Taming the DOM: a RAG-enhanced CNT framework for conversational web assistance

Screen-reader users still face slow, noisy, and fragile experiences when interacting with modern web pages. ConWeb, a conversational web navigation platform developed at Politecnico di Milano, lets visually impaired users operate websites through natural-language commands, but its implementation relied heavily on large language models (LLMs) for HTML parsing, intent understanding, and action grounding, leading to high and unpredictable token usage, long latencies, and downtime when external LLM services are unavailable. This thesis proposes an alternative, structure-first pipeline that turns raw DOM into a compact, navigable, and retrieval-friendly representation for conversational web assistance. The approach introduces a Conversation-oriented Navigation Tree (CNT) that cleans, merges, prunes, and augments DOM nodes into meaningful units with stable identifiers, visibility and actionability flags, and accessibility-aligned metadata. Each CNT node is serialized into text, embedded with a multilingual text encoder, and cached in a per-user vector store. On top of this, a Retrieval-Augmented Generation (RAG) layer expands a spoken user request into multiple short variants, retrieves and ranks a small set of relevant nodes, and feeds only this compact context to the agent LLM. The CNT + RAG pipeline was integrated into the existing ConWeb platform and evaluated on six heterogeneous webpages, covering 49 scripted user requests across 'read', 'ask', 'describe', 'navigate', and 'fill' intents. Compared to the legacy system, the new architecture reduces prompt tokens and LLM usage costs, shortens latency, and keeps the CNT construction and embedding within tight token, time, and memory budgets. At the same time, answer accuracy rises from 71% to 90%, with particularly strong gains in navigation and description oriented tasks. These results show that using CNT-based retrieval to deliver small, high-precision node sets to an LLM yields a more efficient, controllable, and robust conversational web assistant, suggesting design principles for future accessible, retrieval-focused agents.

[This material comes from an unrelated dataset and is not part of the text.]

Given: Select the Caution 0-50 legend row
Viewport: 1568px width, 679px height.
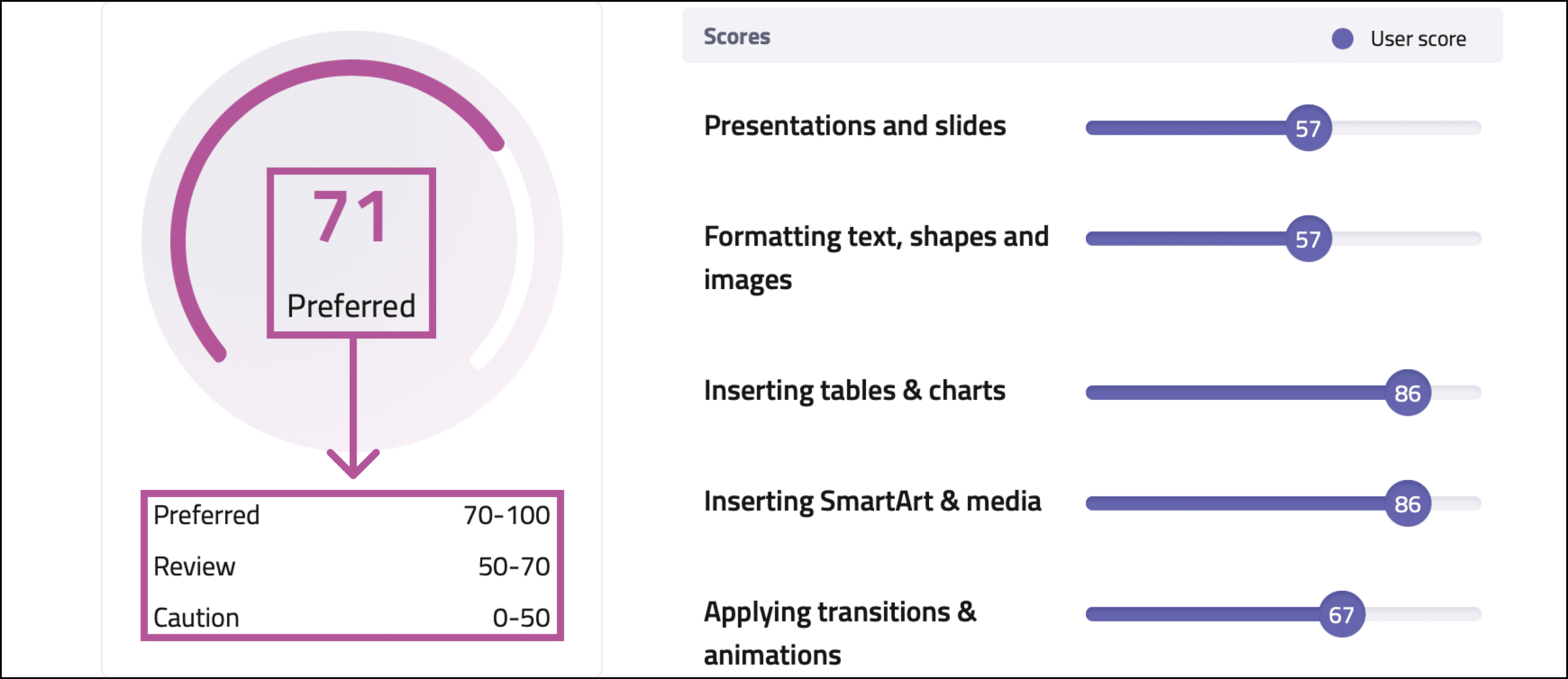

Gli utenti di screen reader sperimentano interazioni lente e fragili con le pagine web. ConWeb, una piattaforma di navigazione web conversazionale sviluppata al Politecnico di Milano, permette a persone con disabilità visive di utilizzare i siti tramite comandi in linguaggio naturale, ma la sua implementazione, fortemente basata su Large Language Models (LLMs) per parsing HTML e comprensione dell'intento, generava un consumo di token elevato, latenze significative e disservizi quando i servizi LLM non erano disponibili. Questa tesi propone una pipeline "structure-first" che trasforma il DOM grezzo in una rappresentazione compatta, navigabile e adatta al retrieval per l'assistenza conversazionale sul web. L'approccio introduce un Conversation-oriented Navigation Tree (CNT) che pulisce, unisce, pota e arricchisce i nodi del DOM in unità informative dotate di identificativi stabili, flag di visibilità e azionabilità, e metadati allineati ai criteri di accessibilità. Ogni nodo CNT viene serializzato, incorporato tramite un text encoder multilingue e memorizzato in una vector store. Su questo livello si innesta uno strato di Retrieval-Augmented Generation (RAG), che espande la richiesta vocale dell'utente in varianti brevi, recupera e ordina un insieme ridotto di nodi rilevanti e fornisce solo questo contesto compatto all'LLM agente. La pipeline CNT + RAG è stata integrata in ConWeb e valutata su sei pagine web, coprendo 49 richieste utente con cinque intenti principali. Rispetto al sistema legacy, la nuova architettura riduce il numero di token nei prompt e i costi degli LLM, diminuisce la latenza e mantiene la costruzione ed embedding del CNT entro vincoli stringenti di tempo e memoria. Allo stesso tempo, l'accuratezza delle risposte cresce dal 71% al 90%, con miglioramenti marcati nei task orientati alla navigazione e alla descrizione. Questi risultati mostrano che un retrieval basato su CNT, capace di fornire a un LLM insiemi di nodi ridotti ma ad alta precisione, consente di ottenere un assistente conversazionale per il web più efficiente e robusto e suggerisce principi progettuali per futuri agenti accessibili centrati sul retrieval.